Department of Environmental Science, Policy, and Management & Museum of Vertebrate Zoology, University of California, Berkeley, CA, USA.
Department of Ecology and Evolutionary Biology & Museum of Zoology, University of Michigan, Ann Arbor, MI, USA.
BMC Evol Biol. 2020 Jul 9;20(1):80. doi: 10.1186/s12862-020-01645-0.

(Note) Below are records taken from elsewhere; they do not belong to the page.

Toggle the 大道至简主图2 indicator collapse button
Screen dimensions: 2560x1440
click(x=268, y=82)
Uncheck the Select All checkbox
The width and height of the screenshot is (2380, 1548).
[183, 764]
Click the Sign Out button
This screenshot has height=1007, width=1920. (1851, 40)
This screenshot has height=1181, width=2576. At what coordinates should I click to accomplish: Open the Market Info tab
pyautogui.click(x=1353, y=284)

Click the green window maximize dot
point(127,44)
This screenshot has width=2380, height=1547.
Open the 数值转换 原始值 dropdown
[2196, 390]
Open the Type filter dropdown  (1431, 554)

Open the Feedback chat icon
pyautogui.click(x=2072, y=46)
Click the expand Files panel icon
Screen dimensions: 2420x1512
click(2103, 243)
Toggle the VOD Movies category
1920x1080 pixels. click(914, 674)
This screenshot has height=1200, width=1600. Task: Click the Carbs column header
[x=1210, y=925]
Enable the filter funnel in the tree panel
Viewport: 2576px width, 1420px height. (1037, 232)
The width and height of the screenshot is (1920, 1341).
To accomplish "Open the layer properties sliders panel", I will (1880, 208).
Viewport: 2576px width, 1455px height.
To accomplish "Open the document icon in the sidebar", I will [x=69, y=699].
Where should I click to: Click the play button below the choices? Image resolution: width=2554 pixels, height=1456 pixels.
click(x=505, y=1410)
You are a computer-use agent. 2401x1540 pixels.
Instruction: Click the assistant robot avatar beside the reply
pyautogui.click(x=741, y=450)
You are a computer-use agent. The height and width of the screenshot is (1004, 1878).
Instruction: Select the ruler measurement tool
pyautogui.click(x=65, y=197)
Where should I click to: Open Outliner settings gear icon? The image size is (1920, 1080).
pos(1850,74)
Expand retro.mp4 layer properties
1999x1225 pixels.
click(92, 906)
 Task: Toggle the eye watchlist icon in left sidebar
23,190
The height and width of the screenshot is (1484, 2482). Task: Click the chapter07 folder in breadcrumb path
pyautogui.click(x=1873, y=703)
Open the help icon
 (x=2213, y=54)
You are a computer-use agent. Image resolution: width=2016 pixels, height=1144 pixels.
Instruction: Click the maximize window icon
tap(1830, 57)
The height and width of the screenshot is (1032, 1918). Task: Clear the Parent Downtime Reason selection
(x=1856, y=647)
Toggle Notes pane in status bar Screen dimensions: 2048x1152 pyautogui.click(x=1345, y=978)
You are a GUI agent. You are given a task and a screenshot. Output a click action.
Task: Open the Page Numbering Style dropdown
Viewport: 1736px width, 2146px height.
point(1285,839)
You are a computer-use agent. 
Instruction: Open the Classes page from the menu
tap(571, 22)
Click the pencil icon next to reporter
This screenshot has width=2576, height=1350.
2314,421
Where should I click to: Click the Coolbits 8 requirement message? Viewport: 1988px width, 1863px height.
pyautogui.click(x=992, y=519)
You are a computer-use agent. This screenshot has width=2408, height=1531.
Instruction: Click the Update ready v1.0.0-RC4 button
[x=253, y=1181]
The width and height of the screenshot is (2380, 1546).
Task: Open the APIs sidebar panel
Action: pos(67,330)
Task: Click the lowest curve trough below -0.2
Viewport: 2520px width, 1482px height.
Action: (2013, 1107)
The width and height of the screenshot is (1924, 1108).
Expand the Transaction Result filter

Fangs are a putative key innovation that revolutionized prey capture and feeding in snakes, and - along with their associated venom phenotypes - have made snakes perhaps the most medically-significant vertebrate animals. Three snake clades are known for their forward-positioned fangs, and these clades (Elapidae, Viperidae, and Atractaspidinae) contain the majority of snakes that are traditionally considered venomous. However, many other snakes are "rear-fanged": they possess potentially venom-delivering teeth situated at the rear end of the upper jaw. Quantification of fang phenotypes - and especially those of rear-fanged species - has proved challenging or impossible owing to the small size and relative rarity of many such snakes. Consequently, it has been difficult to understand the evolutionary history of both venom and prey-capture strategies across extant snakes. We quantified variation in the dentition of 145 colubriform ("advanced") snake species using microCT scanning and compared dental characters with ecological data on species' diet and prey capture method(s) to understand broader patterns in snake fang evolution.
Dental traits such as maxilla length, tooth number, and fang size show strong phylogenetic signal across Colubriformes. We find extreme heterogeneity and evolutionary lability in the rear-fanged phenotype in colubrid (colubrine, dipsadine, and natricine lineages) and lamprophiid snakes, in contrast to relative uniformity in the front fanged phenotypes of other groups (vipers and, to a lesser extent, elapids). Fang size and position are correlated with venom-use in vipers, elapids, and colubrid snakes, with the latter group shifting fangs anteriorly by shortening the entire maxillary bone. We find that maxilla length and tooth number may also be correlated with the evolution of dietary specialization. Finally, an ancestral state reconstruction suggests that fang loss is a recurring phenomenon in colubrid snakes, likely accompanied by shifts in diet and prey capture mode.
Our study provides a framework for quantifying the complex morphologies associated with venom use in snakes. Our results suggest that fang phenotypes, and particularly the rear-fanged phenotype, in snakes are both diverse and labile, facilitating a wide range of ecological strategies and contributing to spectacular radiations of these organisms in tropical and subtropical biomes worldwide.
毒牙是蛇类捕食和进食方式发生革命性变化的一个假定关键创新,与相关的毒液表型一起,使蛇类成为最具医学意义的脊椎动物。有三个蛇类进化支以其向前定位的毒牙而闻名,这些进化支(眼镜蛇科、蝰蛇科和响尾蛇科)包含了大多数传统上被认为是有毒的蛇类。然而,许多其他蛇类是“后齿类”:它们在上颚的后端拥有可能输送毒液的牙齿。由于许多此类蛇类的体型较小且相对罕见,因此毒牙表型的量化,特别是后齿类蛇类的毒牙表型的量化一直具有挑战性或不可能。因此,很难理解现存蛇类的毒液和捕食策略的进化历史。我们使用微 CT 扫描对 145 种游蛇类(“高级”)物种的牙齿结构进行了量化,并将牙齿特征与物种的饮食和捕食方法的生态数据进行了比较,以了解蛇类毒牙进化的更广泛模式。
牙齿特征,如上颌骨长度、牙齿数量和毒牙大小,在 Colubriformes 中具有很强的系统发育信号。我们发现,在 colubrid(colubrine、dipsadine 和 natricine 谱系)和 Lamprophiidae 蛇类中,后齿类的表型具有极强的异质性和进化不稳定性,而其他群体(蝰蛇科,在较小程度上还有眼镜蛇科)的前齿类表型则相对均匀。毒牙大小和位置与蝰蛇科、眼镜蛇科和 colubrid 蛇类的毒液使用相关,而后者通过缩短整个上颌骨使毒牙向前移动。我们发现,上颌骨长度和牙齿数量也可能与饮食特化的进化相关。最后,一个祖先状态重建表明,毒牙缺失是 colubrid 蛇类中反复出现的现象,可能伴随着饮食和捕食方式的转变。
我们的研究为量化与蛇类毒液使用相关的复杂形态提供了一个框架。我们的结果表明,蛇类的毒牙表型,特别是后齿类表型,既多样化又不稳定,这为蛇类的各种生态策略提供了便利,并促成了它们在全球热带和亚热带生物区系中的壮观辐射。